● Directions
Look through the data below. Show each line where the string "field" occurs.

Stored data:
++++++++

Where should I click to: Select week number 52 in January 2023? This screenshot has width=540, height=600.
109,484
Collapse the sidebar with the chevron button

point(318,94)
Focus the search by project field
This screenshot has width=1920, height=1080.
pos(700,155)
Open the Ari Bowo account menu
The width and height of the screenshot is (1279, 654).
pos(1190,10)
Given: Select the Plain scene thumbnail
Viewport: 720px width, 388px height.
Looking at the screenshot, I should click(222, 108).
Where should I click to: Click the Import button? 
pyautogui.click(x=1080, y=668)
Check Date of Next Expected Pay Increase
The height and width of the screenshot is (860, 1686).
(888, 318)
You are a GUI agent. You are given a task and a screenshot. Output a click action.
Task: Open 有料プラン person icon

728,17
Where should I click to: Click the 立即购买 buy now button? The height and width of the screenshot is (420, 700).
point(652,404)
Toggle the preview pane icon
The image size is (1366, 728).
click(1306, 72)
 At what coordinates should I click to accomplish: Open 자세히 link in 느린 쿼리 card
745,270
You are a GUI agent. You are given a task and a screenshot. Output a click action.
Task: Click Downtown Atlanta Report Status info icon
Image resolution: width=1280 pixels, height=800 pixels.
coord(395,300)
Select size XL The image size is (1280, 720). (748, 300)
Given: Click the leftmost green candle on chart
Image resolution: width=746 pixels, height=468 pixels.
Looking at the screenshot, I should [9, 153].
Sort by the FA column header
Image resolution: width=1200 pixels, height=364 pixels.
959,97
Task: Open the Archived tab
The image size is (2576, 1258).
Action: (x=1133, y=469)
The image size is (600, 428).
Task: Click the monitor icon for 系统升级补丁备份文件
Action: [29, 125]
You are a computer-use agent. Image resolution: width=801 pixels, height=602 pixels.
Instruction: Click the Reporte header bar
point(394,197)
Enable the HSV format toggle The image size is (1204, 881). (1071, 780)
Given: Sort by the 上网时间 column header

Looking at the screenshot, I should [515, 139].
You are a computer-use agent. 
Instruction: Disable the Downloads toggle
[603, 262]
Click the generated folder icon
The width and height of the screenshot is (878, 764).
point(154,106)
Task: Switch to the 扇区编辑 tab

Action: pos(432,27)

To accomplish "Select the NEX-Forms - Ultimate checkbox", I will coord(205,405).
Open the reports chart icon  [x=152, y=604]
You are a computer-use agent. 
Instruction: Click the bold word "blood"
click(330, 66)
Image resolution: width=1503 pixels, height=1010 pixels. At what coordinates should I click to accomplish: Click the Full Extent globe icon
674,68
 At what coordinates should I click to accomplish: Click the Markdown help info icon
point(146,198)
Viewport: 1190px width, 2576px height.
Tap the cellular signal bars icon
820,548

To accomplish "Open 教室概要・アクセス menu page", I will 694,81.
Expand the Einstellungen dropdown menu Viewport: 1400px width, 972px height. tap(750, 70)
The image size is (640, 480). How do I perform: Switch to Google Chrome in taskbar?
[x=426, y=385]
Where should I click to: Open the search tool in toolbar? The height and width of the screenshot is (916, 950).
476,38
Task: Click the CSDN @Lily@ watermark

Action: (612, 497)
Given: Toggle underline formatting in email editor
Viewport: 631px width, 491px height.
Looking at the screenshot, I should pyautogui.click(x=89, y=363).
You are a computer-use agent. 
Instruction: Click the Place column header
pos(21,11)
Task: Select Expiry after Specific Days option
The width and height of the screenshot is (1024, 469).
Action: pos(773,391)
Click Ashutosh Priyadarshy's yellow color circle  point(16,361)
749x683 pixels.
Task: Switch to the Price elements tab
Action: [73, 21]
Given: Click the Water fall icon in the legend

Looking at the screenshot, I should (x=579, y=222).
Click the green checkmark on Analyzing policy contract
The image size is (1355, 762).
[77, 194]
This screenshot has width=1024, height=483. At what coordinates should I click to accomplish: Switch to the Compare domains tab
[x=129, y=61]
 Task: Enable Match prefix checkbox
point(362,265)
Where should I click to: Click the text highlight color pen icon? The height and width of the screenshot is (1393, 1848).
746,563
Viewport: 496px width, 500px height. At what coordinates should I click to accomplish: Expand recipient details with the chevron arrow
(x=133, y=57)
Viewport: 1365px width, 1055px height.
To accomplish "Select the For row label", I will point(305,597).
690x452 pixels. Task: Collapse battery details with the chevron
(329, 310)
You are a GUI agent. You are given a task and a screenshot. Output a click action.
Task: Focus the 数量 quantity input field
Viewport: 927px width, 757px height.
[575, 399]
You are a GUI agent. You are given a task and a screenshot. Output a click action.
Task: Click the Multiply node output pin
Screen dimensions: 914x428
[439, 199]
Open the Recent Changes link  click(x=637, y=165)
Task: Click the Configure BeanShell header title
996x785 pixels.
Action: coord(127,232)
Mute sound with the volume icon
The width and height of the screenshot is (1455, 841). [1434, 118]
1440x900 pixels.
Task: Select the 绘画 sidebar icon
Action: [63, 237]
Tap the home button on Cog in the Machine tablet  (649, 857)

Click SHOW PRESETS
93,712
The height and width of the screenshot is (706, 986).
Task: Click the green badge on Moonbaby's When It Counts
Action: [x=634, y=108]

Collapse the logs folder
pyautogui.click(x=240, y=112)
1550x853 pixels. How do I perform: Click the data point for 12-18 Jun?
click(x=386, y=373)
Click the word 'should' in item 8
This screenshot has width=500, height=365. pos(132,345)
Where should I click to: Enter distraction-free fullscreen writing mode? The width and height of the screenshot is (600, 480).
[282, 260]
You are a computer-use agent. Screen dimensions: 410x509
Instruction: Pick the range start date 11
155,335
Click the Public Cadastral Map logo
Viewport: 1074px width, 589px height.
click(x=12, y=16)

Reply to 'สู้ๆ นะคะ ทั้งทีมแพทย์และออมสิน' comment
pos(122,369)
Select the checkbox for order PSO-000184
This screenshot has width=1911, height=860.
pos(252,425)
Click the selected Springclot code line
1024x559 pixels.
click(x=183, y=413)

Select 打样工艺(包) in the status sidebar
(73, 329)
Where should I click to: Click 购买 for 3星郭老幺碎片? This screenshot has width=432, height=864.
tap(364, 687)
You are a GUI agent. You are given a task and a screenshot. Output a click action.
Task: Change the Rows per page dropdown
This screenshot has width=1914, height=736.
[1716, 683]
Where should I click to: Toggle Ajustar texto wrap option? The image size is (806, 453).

++++++++

● Reply
Focus the search by project field
Task: Focus the 数量 quantity input field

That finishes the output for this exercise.